With her dad, Dianne no longer needs to worry if he’s taken his meds for early-onset Alzheimer’s, as the health insurer is monitoring it all with compliance tracking tool that feeds into medical research. (Earlier, Prof Yeung showed us a picture of the mini-bar “smart tray” in her hotel room that automatically bills you when a snack or drink is removed – presumably the same could be used to dispense pills and monitor med-compliance.) And when she goes to visit her dad, she doesn’t need to ask him how he is or whether he’s remembered to take his meds – she already knows, so instead she can devote her visit to “quality time”.

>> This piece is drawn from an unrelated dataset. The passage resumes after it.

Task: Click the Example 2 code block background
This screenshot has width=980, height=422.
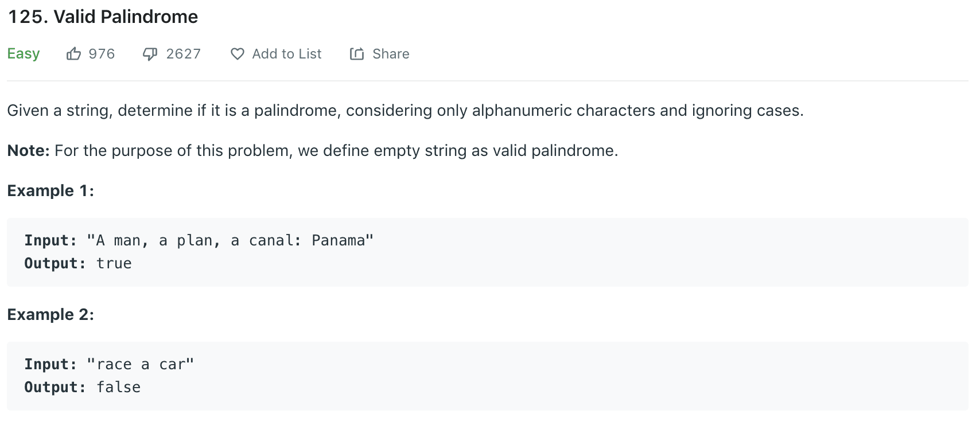Action: [x=488, y=376]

Prof Yeung is not quite so sanguine as this upbeat report about the benefits of the brave new world, described as an “arid wasteland” ruled over by a “Big Other”. It’s all very well if all the data about you are correct and the decisions based on beneficial, but the consequences of an adverse decision or profiling can be profound and almost impossible to reverse. There is a risk of “discrimination by design”. And it is clear from the ease with which people sign away rights by accepting terms and conditions when purchasing apps and the like, that informed consent is rarely genuinely obtained, or indeed genuinely “informed”. The lack of transparency in the way mass collections of data like NHS patient records are provided to organisations like Google without individual consent is also frightening.

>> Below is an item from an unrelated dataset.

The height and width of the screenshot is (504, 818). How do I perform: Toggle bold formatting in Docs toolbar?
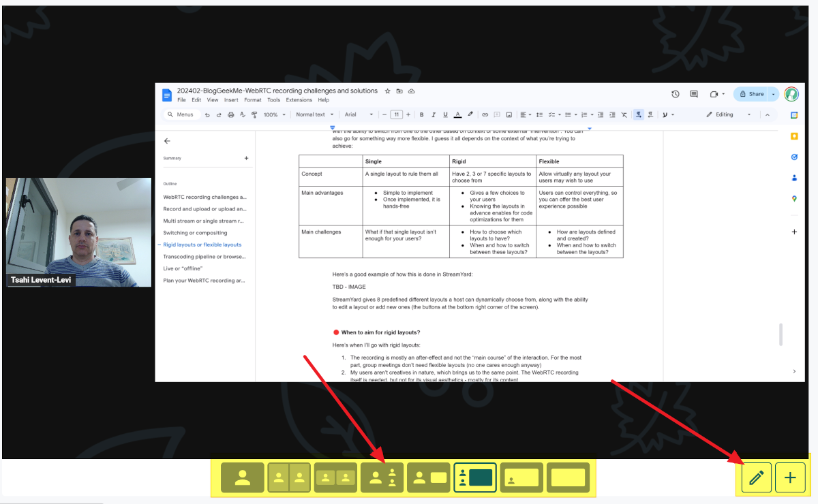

So more, much more, needs to be done. She concludes that
The law (and legal scholars) have a vital role in responding to the challenges of securing algorithmic accountability, which is likely to require innovation in conventional understandings of the mechanisms through which legal, constitutional, democratic and moral values are protected.”

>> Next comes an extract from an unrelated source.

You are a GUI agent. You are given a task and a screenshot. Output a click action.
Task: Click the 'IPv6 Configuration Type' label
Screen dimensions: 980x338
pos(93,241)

[Incidentally, if you think the world of Big Other or indeed Big Brother isn’t already here, read this from the Irish Times last week: Berlin Letter: Draconian public order looms via smartphone.]
I said earlier that Professor Yeung was based at the Dickson Poon School of Law but in her honour I’m beginning to wonder if we shouldn’t be calling it the Philip K Dickson Poon School of Law. (Objection! All right, strike that from the record.)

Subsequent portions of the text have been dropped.